== Text to read ==
After operating out of the East Village for seven years, the Nugget Spot announced its permanent closure on Sept. 10.
The+Nugget+Spot%2C+previously+located+at+230+E+14th+street%2C+announced+they+were+officially+closing+their+doors+for+good.+The+restaurant+will+be+remembered+for+its+Sriracha+Nugs+and+its+reliability+to+keep+patrons+coming+back.+%28Staff+Photo+by+Manasa+Gudavalli%29
Manasa Gudavalli
The Nugget Spot, previously located at 230 E 14th street, announced they were officially closing their doors for good. The restaurant will be remembered for its “Sriracha Nugs” and its reliability to keep patrons coming back. (Staff Photo by Manasa Gudavalli)

Almost two years after the fact, I still remember the searing, stabbing heartburn that came with my first box of Sriracha Nugs from The Nugget Spot. I was a first-semester sophomore working at WSN as a copy editor when someone brought in a box of those nuggets. Just the name of the order, “Sriracha Nugs,” was enough to pique my curiosity, let alone the aroma emanating from that brown box.

Immediately after my shift, I stopped by The Nugget Spot on 14th Street to pick up my own 10 count of Sriracha Nugs and gleefully made the 11-minute walk to my dorm in Gramercy Green. There, I sat on my bed and inhaled all 10 nuggets while watching “Hotel Transylvania 3” on my phone for the third time.
===
▶ [Tasks and exercises]
**a)** According to the piece about the Nugget Spot, on what date did the restaurant announce its permanent closure?
**b)** Write the next part of the piece about the Nugget Spot, picking up after its final sentence.
The material that comes next has nothing to do with the piece about the Nugget Spot.
== Stored data ==
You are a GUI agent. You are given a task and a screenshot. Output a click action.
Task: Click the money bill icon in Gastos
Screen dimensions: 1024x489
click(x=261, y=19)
===
▶ [Results for each task]
**a)** Sept. 10

**b)**
The chicken itself was fine. The spicy Sriracha seasoning did the majority of the heavy lifting, despite not actually tasting like Sriracha. Lucky for me, there was plenty of extra seasoning left at the bottom of the box that I downed like a strawberry-flavored Pixy Stix. Apparently, that was one step too far for the nugget gods, who cursed me with the worst heartburn I’ve experienced to date.

I curled up in a fetal position on my bed as the rest of “Hotel Transylvania 3” ran its course. The pain finally subsided two hours and one nap later. I took a long, cold shower and swore to myself I’d never return to The Nugget Spot again.

I don’t know what brought me back to The Nugget Spot one week later.

Perhaps, the nuggets contained some ineffable quality that made them so addicting. Maybe those nuggets and that spicy, spicy Sriracha seasoning finally presented a challenge for my iron stomach. Or maybe it was the MSG. It was probably the MSG.

Regardless, as I entered the exposed brick interior that housed those spicy nugs once again, I realized I was hooked. In the many times I returned over the next two years, I never ordered anything else.

A brown paper box of Sriracha Nugs was a common sight at the many treasured late nights I spent in WSN’s newsroom, the last of which happened weeks before The Nugget Spot announced they were closing their doors in March and donating over 800 pounds of nuggets through City Harvest. Had I known that evening in early March would be my last time eating there, I would’ve made sure it wasn’t.

The Nugget Spot reopened in June before closing again in the beginning of August. On September 10, The Nugget Spot announced on various social media platforms that their closure would be permanent, joining the estimated 2,800 small businesses in New York City that have closed their doors for good since March 1.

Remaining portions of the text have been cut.